= WHAT THE TASK ASKS =
Skip every picture, then write out exactly the lines of the listing below from the line that contains "Task: Click the subject" through the final line.

_ _ _ _

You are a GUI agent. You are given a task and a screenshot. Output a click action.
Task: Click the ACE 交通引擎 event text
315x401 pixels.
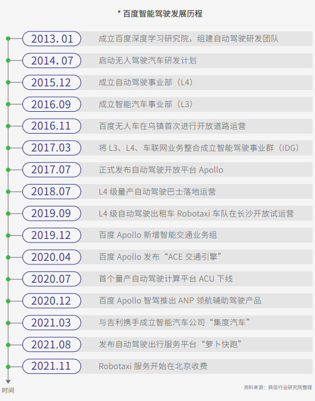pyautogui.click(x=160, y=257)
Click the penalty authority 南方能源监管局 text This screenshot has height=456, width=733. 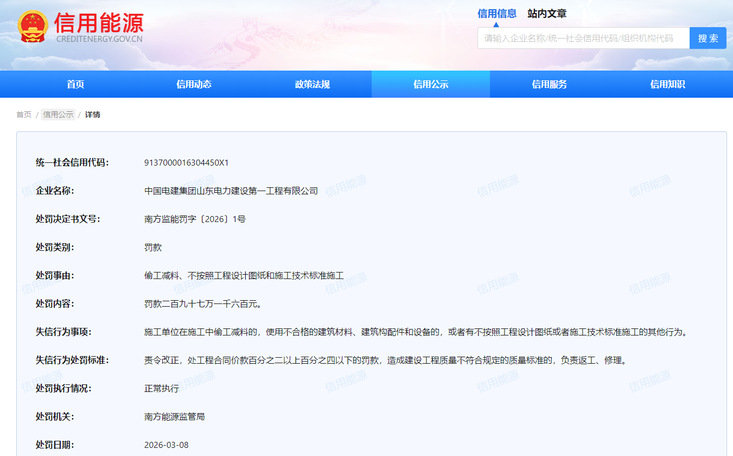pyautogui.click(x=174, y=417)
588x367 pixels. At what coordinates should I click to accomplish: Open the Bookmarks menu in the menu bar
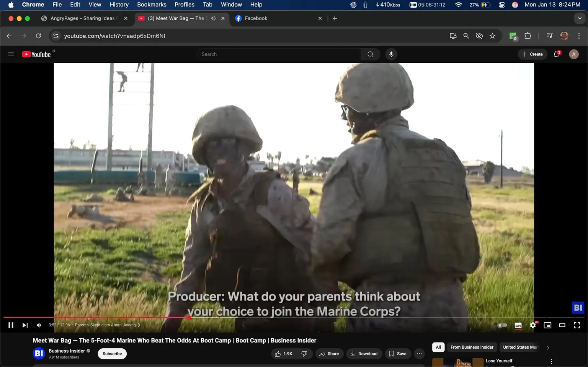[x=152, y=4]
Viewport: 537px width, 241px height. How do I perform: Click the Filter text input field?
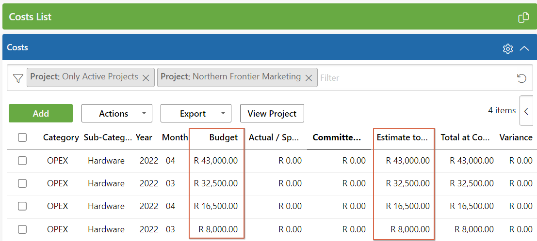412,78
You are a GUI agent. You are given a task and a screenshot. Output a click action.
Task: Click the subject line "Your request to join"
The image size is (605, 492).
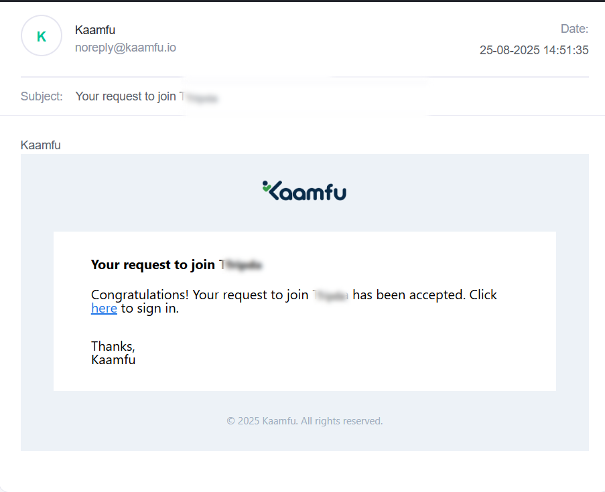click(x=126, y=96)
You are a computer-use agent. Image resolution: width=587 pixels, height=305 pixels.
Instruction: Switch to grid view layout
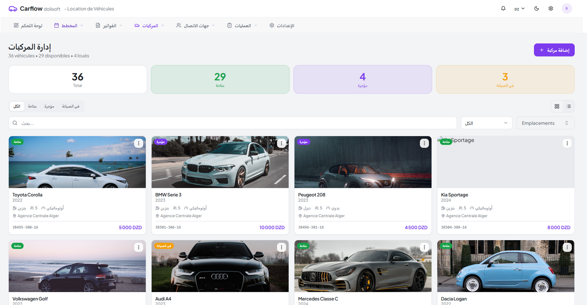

_ _ _ _

= ANSWER FOR THE TASK =
Task: Click the subject line "Your request to join"
The image size is (605, 492).
click(x=126, y=96)
You are a computer-use agent. Image resolution: width=587 pixels, height=305 pixels.
Instruction: Switch to grid view layout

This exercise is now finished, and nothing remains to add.